**What is being asked**
Copy out word for word everything from the first line of the items down to and including the line containing "duplicate-icon is located".

+ + + + + + +

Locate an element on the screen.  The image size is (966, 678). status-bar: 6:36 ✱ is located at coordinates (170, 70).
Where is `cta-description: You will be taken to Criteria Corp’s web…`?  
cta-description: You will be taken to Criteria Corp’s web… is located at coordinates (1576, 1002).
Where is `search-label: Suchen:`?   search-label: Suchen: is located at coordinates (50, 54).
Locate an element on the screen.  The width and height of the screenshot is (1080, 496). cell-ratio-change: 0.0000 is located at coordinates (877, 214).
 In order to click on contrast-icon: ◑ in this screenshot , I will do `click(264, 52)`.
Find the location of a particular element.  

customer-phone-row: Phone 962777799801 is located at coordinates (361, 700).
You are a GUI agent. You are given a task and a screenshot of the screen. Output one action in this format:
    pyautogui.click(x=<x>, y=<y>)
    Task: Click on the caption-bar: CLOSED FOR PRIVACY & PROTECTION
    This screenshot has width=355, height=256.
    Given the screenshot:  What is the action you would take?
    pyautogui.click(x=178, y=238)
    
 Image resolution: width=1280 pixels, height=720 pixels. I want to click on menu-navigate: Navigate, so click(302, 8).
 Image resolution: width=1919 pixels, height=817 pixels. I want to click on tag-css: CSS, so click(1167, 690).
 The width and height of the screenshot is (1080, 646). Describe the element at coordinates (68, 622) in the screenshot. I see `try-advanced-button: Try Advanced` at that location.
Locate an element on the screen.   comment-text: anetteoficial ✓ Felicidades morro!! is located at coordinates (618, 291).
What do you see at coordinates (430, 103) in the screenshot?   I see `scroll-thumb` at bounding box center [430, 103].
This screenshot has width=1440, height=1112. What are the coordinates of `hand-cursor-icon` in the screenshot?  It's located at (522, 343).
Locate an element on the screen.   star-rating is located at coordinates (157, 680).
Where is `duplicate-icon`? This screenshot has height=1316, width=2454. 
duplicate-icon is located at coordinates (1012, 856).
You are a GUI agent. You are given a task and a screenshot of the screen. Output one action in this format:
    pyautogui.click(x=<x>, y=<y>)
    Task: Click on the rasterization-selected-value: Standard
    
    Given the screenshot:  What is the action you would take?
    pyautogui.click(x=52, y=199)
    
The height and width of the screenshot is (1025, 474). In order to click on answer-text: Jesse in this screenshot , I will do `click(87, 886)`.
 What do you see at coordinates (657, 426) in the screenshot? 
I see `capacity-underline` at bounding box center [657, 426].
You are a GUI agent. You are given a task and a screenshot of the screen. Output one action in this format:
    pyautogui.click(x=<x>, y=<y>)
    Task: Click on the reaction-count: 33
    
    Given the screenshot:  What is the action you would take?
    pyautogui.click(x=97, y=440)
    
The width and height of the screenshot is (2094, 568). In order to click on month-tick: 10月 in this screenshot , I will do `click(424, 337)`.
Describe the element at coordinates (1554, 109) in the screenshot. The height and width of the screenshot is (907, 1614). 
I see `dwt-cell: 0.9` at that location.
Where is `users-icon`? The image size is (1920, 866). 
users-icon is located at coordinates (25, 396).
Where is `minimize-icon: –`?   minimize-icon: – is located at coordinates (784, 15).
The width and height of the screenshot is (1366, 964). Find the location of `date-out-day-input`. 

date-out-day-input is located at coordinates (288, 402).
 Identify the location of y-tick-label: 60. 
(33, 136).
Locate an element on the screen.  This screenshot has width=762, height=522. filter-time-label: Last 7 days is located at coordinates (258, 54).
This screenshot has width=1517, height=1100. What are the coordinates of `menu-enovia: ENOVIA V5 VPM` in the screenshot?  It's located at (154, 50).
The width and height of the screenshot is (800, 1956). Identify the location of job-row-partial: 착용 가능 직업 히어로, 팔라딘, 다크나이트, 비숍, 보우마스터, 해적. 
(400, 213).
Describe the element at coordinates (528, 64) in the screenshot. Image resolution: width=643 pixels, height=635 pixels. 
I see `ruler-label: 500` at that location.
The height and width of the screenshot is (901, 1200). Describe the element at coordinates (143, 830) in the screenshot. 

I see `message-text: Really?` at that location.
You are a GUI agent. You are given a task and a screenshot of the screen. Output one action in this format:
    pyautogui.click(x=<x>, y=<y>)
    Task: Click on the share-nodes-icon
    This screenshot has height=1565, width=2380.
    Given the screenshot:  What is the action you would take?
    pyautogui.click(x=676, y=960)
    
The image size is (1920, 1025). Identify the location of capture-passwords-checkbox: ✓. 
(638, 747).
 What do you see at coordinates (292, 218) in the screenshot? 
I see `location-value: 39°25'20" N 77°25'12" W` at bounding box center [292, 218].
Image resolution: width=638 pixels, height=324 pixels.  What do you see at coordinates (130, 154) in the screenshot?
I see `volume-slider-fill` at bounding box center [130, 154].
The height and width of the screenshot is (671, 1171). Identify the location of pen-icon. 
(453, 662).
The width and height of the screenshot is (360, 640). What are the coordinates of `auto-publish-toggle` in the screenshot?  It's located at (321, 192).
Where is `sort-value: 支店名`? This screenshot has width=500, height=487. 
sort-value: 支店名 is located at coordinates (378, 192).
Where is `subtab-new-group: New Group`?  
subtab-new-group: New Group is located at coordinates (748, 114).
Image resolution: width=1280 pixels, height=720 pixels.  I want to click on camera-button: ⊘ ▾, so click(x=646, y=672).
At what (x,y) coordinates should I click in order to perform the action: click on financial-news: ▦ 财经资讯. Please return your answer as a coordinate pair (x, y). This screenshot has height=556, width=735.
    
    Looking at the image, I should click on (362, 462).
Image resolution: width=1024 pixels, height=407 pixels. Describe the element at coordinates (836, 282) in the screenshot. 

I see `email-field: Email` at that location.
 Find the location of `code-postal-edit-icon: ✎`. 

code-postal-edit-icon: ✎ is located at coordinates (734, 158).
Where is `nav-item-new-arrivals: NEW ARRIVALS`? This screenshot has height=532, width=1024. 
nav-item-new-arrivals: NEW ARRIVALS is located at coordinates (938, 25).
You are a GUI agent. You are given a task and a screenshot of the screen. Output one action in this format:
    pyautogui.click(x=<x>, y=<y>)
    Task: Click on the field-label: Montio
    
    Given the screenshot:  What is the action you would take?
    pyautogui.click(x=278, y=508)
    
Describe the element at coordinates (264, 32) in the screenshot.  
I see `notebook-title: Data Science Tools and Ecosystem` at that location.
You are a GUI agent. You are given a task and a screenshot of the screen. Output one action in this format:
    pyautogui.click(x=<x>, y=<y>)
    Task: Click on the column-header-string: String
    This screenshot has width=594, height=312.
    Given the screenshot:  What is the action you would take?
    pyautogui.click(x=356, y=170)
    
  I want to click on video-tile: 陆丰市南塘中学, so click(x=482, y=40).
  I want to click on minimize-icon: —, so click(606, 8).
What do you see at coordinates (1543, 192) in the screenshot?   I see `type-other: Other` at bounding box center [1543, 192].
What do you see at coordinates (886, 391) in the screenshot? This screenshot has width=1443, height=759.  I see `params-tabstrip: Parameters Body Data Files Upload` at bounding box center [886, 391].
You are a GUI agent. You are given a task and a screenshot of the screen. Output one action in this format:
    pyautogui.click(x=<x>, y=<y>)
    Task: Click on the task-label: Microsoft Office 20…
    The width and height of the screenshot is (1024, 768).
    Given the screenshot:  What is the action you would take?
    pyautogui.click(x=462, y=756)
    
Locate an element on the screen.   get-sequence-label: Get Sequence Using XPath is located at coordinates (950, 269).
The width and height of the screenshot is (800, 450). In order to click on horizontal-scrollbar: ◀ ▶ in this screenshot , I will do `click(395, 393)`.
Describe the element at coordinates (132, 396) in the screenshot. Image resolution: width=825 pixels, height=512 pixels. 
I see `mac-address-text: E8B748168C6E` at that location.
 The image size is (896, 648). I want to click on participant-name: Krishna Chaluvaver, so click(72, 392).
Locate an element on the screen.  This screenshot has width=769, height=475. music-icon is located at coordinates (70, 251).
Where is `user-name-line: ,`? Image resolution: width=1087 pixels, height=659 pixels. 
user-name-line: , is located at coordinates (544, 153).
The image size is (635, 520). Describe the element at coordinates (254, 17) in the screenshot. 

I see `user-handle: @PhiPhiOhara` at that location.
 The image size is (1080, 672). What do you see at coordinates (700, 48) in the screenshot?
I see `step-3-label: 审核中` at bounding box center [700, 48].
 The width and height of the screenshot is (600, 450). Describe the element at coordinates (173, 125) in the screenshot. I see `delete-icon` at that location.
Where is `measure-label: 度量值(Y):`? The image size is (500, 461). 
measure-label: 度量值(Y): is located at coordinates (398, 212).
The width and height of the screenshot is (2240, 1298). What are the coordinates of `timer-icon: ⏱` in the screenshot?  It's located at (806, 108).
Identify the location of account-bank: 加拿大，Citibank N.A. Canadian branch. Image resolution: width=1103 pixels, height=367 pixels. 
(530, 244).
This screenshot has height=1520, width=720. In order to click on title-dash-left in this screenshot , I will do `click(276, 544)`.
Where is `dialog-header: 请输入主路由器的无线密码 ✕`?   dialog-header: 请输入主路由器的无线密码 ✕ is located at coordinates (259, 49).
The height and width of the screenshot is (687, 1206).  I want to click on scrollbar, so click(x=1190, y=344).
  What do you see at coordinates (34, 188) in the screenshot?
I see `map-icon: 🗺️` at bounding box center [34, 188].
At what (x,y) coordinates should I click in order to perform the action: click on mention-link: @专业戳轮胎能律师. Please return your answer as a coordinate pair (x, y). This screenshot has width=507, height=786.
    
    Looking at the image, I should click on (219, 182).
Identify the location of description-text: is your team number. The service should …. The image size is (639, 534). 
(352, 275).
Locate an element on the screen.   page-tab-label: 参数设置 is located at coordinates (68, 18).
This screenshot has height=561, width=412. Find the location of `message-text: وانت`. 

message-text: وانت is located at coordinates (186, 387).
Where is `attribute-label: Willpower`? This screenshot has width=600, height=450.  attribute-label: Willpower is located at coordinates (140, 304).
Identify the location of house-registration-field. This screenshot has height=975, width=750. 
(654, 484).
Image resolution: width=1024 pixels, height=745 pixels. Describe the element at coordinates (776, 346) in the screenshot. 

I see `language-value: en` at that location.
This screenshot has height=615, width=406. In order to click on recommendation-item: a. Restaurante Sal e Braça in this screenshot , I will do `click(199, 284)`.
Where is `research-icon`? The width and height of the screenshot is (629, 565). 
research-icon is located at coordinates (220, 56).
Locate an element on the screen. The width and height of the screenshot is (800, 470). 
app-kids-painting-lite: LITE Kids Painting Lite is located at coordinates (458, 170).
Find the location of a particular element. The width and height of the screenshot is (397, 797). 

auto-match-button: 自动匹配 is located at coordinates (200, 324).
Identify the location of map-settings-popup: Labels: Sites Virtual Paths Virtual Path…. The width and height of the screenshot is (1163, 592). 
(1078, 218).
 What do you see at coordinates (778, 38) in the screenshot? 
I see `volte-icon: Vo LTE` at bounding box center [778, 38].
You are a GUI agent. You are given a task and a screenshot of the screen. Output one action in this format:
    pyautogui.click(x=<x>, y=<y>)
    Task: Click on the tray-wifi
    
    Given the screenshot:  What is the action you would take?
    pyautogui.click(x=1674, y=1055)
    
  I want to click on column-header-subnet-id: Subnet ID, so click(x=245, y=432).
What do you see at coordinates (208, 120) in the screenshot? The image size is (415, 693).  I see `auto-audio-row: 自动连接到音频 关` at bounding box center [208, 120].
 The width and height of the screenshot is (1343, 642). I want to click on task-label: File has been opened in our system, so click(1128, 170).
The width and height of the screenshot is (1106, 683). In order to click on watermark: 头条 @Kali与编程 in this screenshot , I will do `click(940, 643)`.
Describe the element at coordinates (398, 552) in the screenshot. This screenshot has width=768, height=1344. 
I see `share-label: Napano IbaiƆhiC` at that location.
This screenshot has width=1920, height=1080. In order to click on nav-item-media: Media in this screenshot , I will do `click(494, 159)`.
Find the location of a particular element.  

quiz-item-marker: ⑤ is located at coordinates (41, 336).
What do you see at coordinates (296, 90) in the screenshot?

+ + + + + + +

**Exercise response**
Locate an element on the screen.  The image size is (966, 678). status-bar: 6:36 ✱ is located at coordinates (170, 70).
Where is `cta-description: You will be taken to Criteria Corp’s web…`?  
cta-description: You will be taken to Criteria Corp’s web… is located at coordinates (1576, 1002).
Where is `search-label: Suchen:`?   search-label: Suchen: is located at coordinates (50, 54).
Locate an element on the screen.  The width and height of the screenshot is (1080, 496). cell-ratio-change: 0.0000 is located at coordinates (877, 214).
 In order to click on contrast-icon: ◑ in this screenshot , I will do `click(264, 52)`.
Find the location of a particular element.  

customer-phone-row: Phone 962777799801 is located at coordinates (361, 700).
You are a GUI agent. You are given a task and a screenshot of the screen. Output one action in this format:
    pyautogui.click(x=<x>, y=<y>)
    Task: Click on the caption-bar: CLOSED FOR PRIVACY & PROTECTION
    This screenshot has width=355, height=256.
    Given the screenshot:  What is the action you would take?
    pyautogui.click(x=178, y=238)
    
 Image resolution: width=1280 pixels, height=720 pixels. I want to click on menu-navigate: Navigate, so click(302, 8).
 Image resolution: width=1919 pixels, height=817 pixels. I want to click on tag-css: CSS, so click(1167, 690).
 The width and height of the screenshot is (1080, 646). Describe the element at coordinates (68, 622) in the screenshot. I see `try-advanced-button: Try Advanced` at that location.
Locate an element on the screen.   comment-text: anetteoficial ✓ Felicidades morro!! is located at coordinates (618, 291).
What do you see at coordinates (430, 103) in the screenshot?   I see `scroll-thumb` at bounding box center [430, 103].
This screenshot has width=1440, height=1112. What are the coordinates of `hand-cursor-icon` in the screenshot?  It's located at (522, 343).
Locate an element on the screen.   star-rating is located at coordinates (157, 680).
Where is `duplicate-icon`? This screenshot has height=1316, width=2454. 
duplicate-icon is located at coordinates (1012, 856).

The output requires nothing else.